What to work on:
Search the material for the string "item", then show every line where it turns up.
=-=-=-=-=
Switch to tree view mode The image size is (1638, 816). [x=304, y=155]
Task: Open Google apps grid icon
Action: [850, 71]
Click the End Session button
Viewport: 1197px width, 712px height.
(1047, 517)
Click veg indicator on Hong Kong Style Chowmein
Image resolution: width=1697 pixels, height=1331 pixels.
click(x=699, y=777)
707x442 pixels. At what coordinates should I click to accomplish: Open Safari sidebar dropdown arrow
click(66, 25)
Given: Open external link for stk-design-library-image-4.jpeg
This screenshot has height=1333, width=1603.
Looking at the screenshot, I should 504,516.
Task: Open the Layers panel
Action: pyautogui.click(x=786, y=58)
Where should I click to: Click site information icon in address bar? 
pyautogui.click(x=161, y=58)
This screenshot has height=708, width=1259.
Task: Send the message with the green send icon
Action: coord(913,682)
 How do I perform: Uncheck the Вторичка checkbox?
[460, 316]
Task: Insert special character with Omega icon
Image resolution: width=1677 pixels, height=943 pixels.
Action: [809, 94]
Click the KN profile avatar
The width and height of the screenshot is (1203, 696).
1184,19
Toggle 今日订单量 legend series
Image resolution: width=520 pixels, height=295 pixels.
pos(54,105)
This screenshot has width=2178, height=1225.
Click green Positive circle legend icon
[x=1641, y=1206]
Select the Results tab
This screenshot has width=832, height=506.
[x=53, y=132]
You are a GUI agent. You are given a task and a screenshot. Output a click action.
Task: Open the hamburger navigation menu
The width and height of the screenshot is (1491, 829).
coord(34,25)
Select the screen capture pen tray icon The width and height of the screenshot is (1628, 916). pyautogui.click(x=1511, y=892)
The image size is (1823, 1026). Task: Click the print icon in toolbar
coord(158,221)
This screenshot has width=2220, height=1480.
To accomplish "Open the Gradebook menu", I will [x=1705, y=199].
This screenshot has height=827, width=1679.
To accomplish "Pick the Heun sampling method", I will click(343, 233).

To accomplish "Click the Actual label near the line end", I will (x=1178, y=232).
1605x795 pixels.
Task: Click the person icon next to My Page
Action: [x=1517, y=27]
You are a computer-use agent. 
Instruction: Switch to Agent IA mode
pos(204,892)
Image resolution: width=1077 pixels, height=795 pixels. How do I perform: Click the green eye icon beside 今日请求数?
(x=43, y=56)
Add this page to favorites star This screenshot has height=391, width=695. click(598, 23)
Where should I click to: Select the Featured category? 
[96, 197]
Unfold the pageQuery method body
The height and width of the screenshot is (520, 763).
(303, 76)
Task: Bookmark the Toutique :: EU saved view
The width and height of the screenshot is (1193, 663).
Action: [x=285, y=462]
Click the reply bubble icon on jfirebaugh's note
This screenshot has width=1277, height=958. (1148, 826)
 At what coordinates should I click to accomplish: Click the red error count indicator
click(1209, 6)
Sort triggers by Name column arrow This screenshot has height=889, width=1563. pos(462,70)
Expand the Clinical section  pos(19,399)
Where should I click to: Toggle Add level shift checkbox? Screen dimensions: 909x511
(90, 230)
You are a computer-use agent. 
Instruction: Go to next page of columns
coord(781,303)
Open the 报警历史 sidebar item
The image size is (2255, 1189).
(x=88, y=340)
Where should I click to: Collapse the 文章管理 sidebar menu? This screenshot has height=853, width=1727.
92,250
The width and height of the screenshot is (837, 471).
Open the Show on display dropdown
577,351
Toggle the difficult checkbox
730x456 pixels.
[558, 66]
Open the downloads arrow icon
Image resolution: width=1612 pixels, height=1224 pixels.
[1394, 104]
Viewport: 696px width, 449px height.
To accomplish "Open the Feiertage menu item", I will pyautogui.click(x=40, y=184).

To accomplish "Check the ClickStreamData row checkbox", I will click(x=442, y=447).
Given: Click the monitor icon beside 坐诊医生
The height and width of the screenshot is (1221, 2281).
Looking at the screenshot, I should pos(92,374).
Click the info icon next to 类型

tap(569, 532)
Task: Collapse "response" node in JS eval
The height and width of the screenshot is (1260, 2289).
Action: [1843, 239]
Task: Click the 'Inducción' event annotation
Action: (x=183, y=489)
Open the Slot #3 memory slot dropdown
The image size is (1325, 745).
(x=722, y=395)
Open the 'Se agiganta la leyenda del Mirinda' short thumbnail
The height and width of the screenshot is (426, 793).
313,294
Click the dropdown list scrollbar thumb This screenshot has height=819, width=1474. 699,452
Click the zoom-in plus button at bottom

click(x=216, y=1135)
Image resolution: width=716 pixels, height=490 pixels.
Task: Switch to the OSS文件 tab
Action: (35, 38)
=-=-=-=-=
Exercise answer:
Open the 报警历史 sidebar item
To accomplish "Open the Feiertage menu item", I will pyautogui.click(x=40, y=184).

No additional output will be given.